Derived upper and lower bounds for the gradient of solutions.

Showed blow-up occurs only with strictly convex inclusions.

Established the relationship between convexity degree and blow-up rate.

Abstract

In high-contrast composite materials, the electric field concentration is a common phenomenon when two inclusions are close to touch. It is important from an engineering point of view to study the dependence of the electric field on the distance between two adjacent inclusions. In this paper, we derive the upper and lower bounds of the gradient of solutions to the conductivity problem where two perfectly conducting inclusions are located very close to each other. To be specific, we extend the known results of Bao-Li-Yin (ARMA 2009) in two folds: First, we weaken the smoothness of the inclusions from C^{2,\alpha} to C^{1,\alpha}. To obtain an pointwise upper bound of the gradient, we follow an iteration technique developed by Bao-Li-Li (ARMA 2015), who mainly deal with the system of linear elasticity.
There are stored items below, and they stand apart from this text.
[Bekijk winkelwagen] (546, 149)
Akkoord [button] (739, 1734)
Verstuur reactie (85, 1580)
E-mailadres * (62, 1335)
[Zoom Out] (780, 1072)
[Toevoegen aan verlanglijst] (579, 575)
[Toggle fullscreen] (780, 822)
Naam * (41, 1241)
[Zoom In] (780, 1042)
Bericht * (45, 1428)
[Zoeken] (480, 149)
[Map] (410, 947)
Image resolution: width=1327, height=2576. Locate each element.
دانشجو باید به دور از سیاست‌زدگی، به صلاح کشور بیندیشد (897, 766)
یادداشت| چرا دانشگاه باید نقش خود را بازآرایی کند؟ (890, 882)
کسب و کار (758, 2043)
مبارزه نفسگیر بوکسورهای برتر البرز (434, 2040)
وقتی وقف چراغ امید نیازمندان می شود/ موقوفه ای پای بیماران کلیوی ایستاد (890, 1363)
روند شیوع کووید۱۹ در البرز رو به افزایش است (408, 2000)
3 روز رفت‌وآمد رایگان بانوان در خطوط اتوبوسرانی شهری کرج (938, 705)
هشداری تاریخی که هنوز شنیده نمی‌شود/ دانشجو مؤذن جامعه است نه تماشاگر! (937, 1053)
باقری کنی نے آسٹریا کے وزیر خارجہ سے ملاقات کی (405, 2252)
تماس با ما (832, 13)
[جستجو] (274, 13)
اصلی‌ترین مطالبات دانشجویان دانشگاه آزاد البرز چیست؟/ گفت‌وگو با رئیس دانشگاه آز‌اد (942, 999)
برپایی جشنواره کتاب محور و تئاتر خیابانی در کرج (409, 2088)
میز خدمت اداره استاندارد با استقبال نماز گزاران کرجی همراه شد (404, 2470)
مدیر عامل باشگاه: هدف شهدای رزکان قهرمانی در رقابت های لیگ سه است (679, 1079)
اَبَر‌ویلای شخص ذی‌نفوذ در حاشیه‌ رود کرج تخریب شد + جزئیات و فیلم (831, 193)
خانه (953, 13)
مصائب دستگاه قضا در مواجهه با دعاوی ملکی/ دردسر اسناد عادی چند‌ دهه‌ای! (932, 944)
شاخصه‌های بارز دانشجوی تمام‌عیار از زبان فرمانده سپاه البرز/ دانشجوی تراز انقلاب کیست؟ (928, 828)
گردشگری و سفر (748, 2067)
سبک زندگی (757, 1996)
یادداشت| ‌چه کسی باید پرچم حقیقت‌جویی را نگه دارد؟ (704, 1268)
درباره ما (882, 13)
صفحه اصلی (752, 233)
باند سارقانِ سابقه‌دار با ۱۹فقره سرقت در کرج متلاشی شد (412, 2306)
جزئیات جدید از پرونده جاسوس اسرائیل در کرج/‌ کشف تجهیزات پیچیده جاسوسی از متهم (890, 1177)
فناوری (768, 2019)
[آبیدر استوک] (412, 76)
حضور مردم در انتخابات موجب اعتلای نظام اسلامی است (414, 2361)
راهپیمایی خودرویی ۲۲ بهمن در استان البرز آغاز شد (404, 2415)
However, when the inclusions are of C^{1, \alpha}, we can not use W^{2,p} estimates for elliptic equations any more. In order to overcome this new difficulty, we take advantage of De Giorgi-Nash estimates and Campanato's approach to apply an adapted version of the iteration technique with respect to the energy. A lower bound in the shortest line between two inclusions is also obtained to show the optimality of the blow-up rate. Second, when two inclusions are only convex but not strictly convex, we prove that blow-up does not occur any more. Moreover, the establishment of the relationship between the blow-up rate of the gradient and the order of the convexity of the inclusions reveals the mechanism of such concentration phenomenon.